U.S. and South Korean fighter jets scrambled to turn back a Russian bomber that approached a U.S. aircraft carrier during training exercises, South Korean and U.S. officials said Thursday.

The Russian plane flew close to the USS Nimitz in waters off South Korea's eastern coast Wednesday, but retreated shortly after the fighter jets approached, an official at the South Korean Joint Chiefs of Staff said on condition of anonymity, citing policy.

The official refused to provide details of the fighter jets involved.

Yonhap news agency quoted an unidentified military official as saying two F/A-18 Super Hornet fighters from the carrier and four South Korean F-16 jets were deployed to intercept the Russian plane.

The Russian navy confirmed that a Tu-142 anti-submarine aircraft flew over the American carrier, calling it a routine mission over the open sea.

"Attempts by U.S. officials to portray almost every flight of the Russian military aviation, including our naval aviation, over the world ocean as some sort of breach are appalling," Igor Dygalo, assistant to the navy commander in chief, said, according to Russia's Interfax-AVN news agency.

In February, U.S. fighter planes intercepted two Russian bombers — one directly flying over the Nimitz in the western Pacific ocean.

In Washington, a defense official downplayed the significance of the latest incident.

"We don't view this activity as threatening or of concern," the official said on condition of anonymity because of the sensitivity of the issue.

The official said it was standard operating procedure for Navy aircraft to escort a plane flying near its ships.
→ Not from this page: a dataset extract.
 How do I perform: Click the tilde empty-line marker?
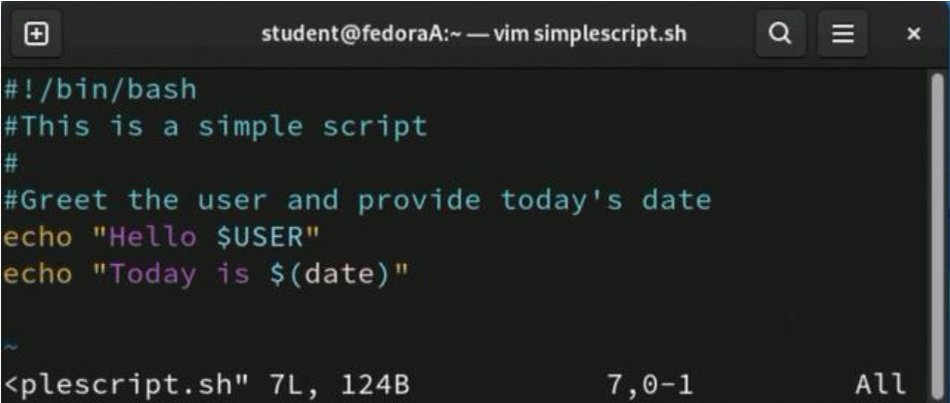click(10, 346)
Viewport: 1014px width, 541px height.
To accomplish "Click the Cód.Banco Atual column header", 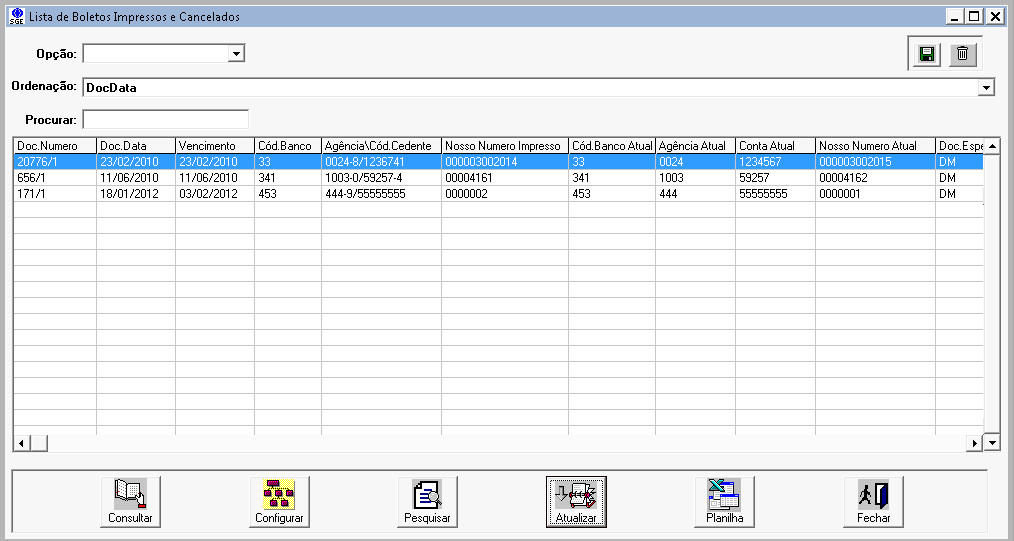I will pyautogui.click(x=611, y=146).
To get close to the U.S. carrier, the Russian plane intruded into a South Korean-controlled air defense zone above the open sea, Yonhap reported.

The zone does not belong to South Korea's aerial territory but was demarcated by the U.S. military a year after the Korean War broke out in 1950 as part of efforts to prevent accidental aerial clashes among regional powers.

In recent years, discord between the U.S. and Russia has grown over American plans to build a missile defense network and expand NATO membership. Russia has sought to bolster political and trade ties with countries in Asia and the Middle East to counter U.S. clout.

The U.S. stations 28,500 troops in South Korea in a legacy of the Korean War, which ended with an armistice, not a peace treaty. American and South Korean troops regularly stage joint exercises to maintain their ability to deter any North Korean attack.